Mr. Emmanuel pointed out the following:

  1. The above-mentioned principles would provide a bank to assess its positioning in identifying their current maturity level.
  2. A bank should start its current state assessment and based on results shall build up a strategy towards a journey to achieve different levels of maturity over a period of time.
  3. The said five principles would cover actions to be taken holistically at ground level for a Bank in implementing effective security parameters.
  4. Periodic review and continual improvement should be done in a systematic approach through steering committees and top management to ensure safeguards are in place and effectively functioning.
  5. Enterprise level risk management function should include Cyber security and regular discussion item and it’s also should be a regular discussion point in Board agenda.
  6. Top to bottom, bottom to top and across the organization with effective communication and awareness training are important aspects for a bank to position itself in a comfortable place.


Consideration of Issues for Future Policy Advocacy Work


Mr. Rodrigo reiterated the suggestion of ABA Chairman Mr. Alles in his Opening Remarks to convene a meeting of the ABA Policy Advocacy Committee at least once every six months, and to consider during such meeting position papers – if possible six of them – on policy issues that are relevant, timely and of current interest to members.

The Committee thereafter considered and exchanged views on possible issues for policy advocacy work of ABA over the next six months. Among the issues raised during the discussions were the following:

  1. Dr. Adrian Fenton suggested the need for cooperation in promoting decarbonized portfolio among member banks in line with national efforts to address the issue of climate change. He agreed to have his organization (WWF Singapore) prepare a position paper on this topic for presentation at the next Committee meeting.
  2. Mr. Oliver Hoffmann pointed out that the topics of the six position papers presented during the meeting are all very relevant and are likely to remain to be so in the near future. Hence, he suggested that for the next meetings, regular updates on these issues would be beneficial to members and should be considered for future policy work of the Committee. Mr. Hoffmann agreed to prepare another on the LIBOR scenario, touching mainly on banks can adapt to the new environment.
  3. Ms. Christina Alvarez noted that the regulators in the Philippines (and probably in other countries as well) have implemented sustainability framework for banks to follow. However, some banks may find it challenging to implement the said sustainability framework, She therefore suggested that ABA may consider activities to help member banks in their efforts to meet the challenges they experience in achieving the sustainability goals set by the regulators.
  4. Mr. Rodrigo suggested to Mr. Lionel Ho Tze-Kuang on the possibility for Maybank to prepare a policy paper on how member banks can collaborate with each other in their common journey towards a digitalized environment.
  5. Mr. Rodrigo also said that Hatton National Bank will prepare a policy paper sharing its experience in its efforts to help strengthen supply chain linkages of their customers, particularly the MSMEs and the SMEs, and to support their digitalization transformation. 26. Given the above suggestions, Mr. Rodrigo said that the Secretariat will be coordinating with member banks and Knowledge Partners concerned on the policy papers (and on relevant preparations) for the next Committee Meeting, mostly likely in March or April of 2021, and for the 37th ABA General Meeting and Conference tentatively scheduled in late 2021 in Negombo, Sri Lanka (should travel restrictions be eased or lifted by that time).

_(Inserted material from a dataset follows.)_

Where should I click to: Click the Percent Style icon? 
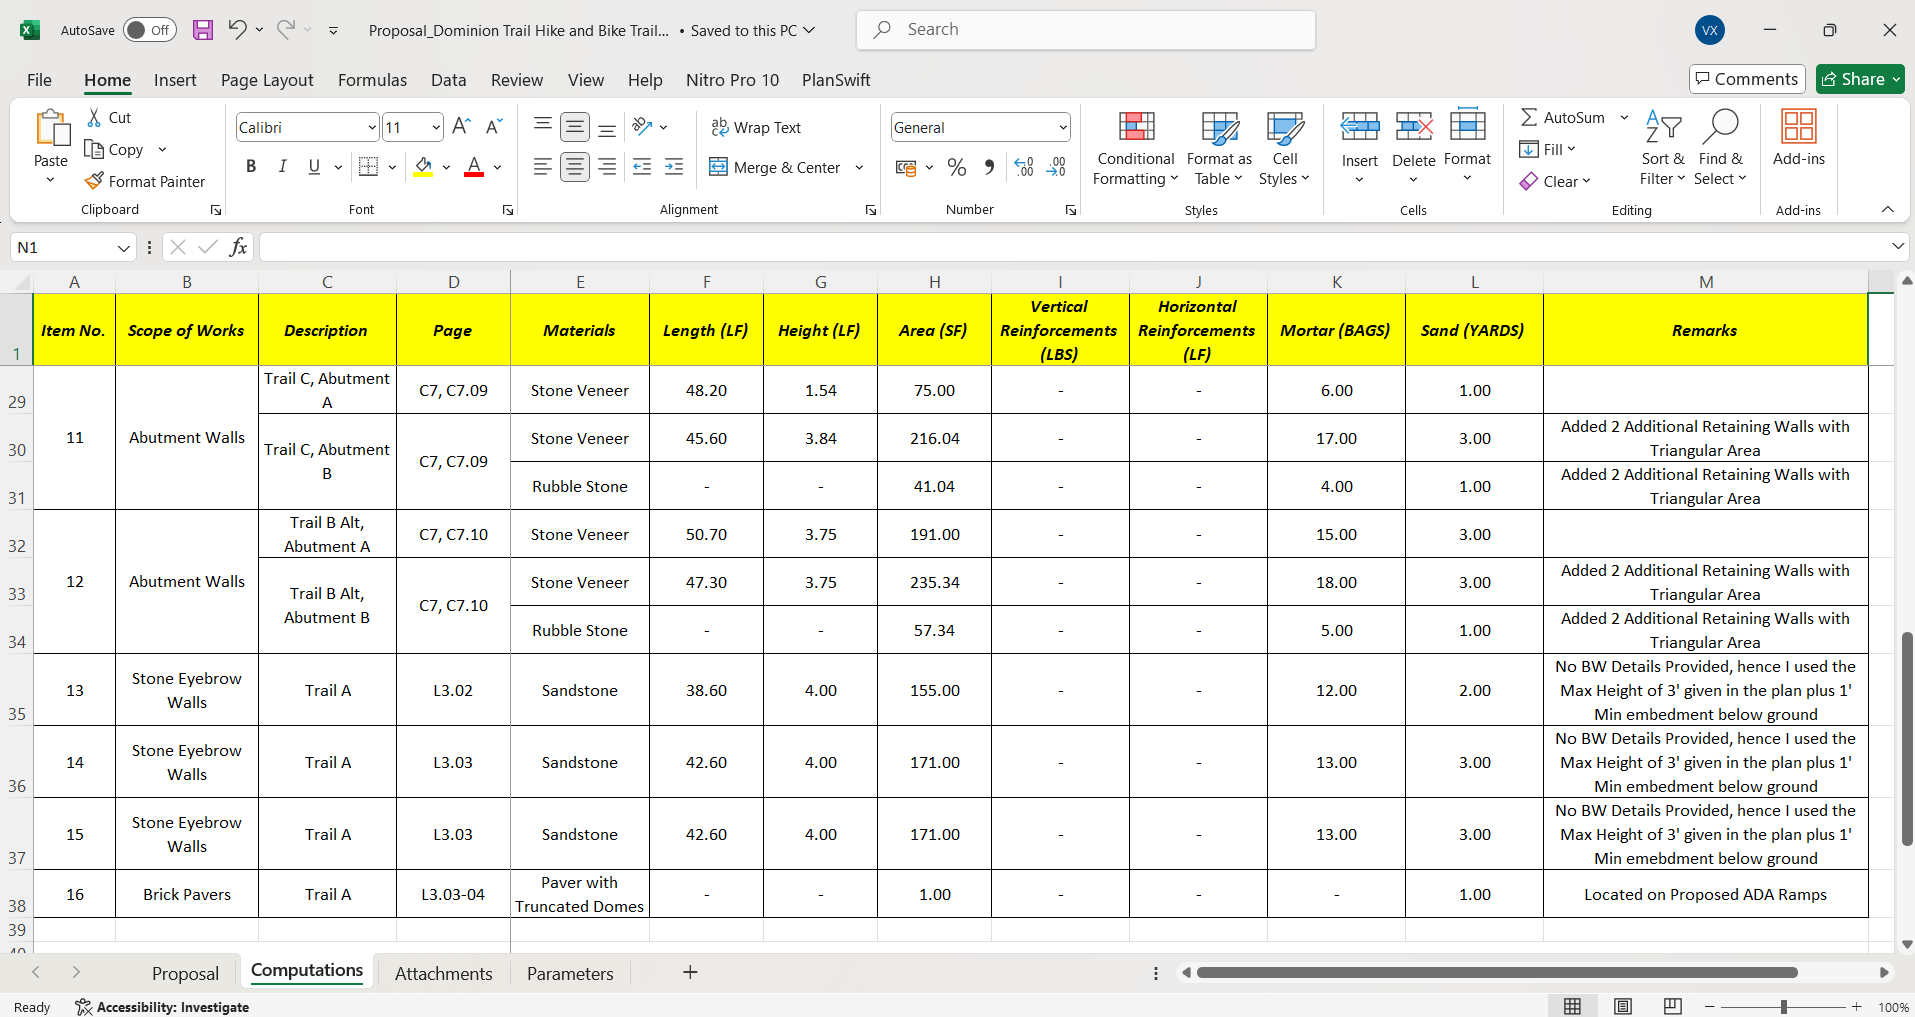click(x=957, y=167)
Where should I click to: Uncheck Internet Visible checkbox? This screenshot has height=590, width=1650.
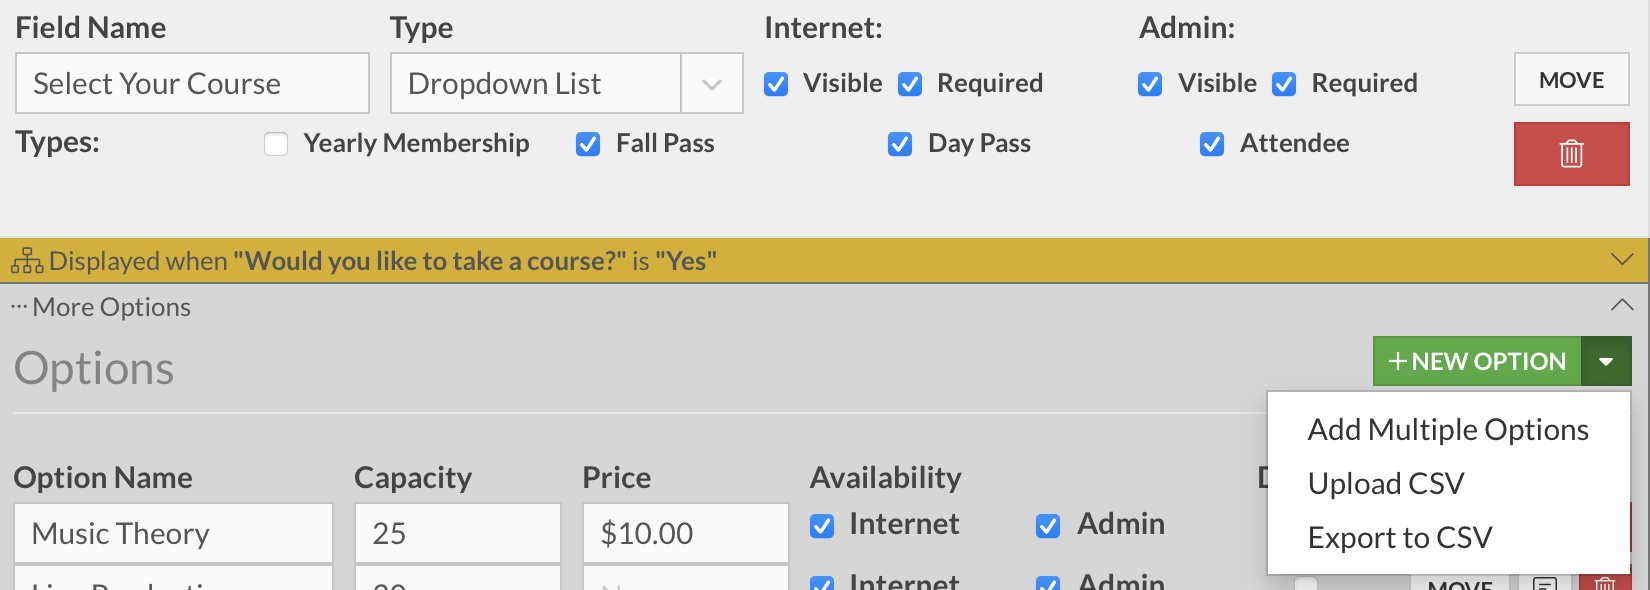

Before adjourning the meeting, Mr. Rodrigo said that copies of all the six papers discussed during the meeting would be disseminated to ABA members for review and comments.

He then proceeded to once again thank the participants for their strong support of the ABA, and encouraged them to continue communicating with each other on policy areas which they deem should be included in the future policy advocacy work of the ABA.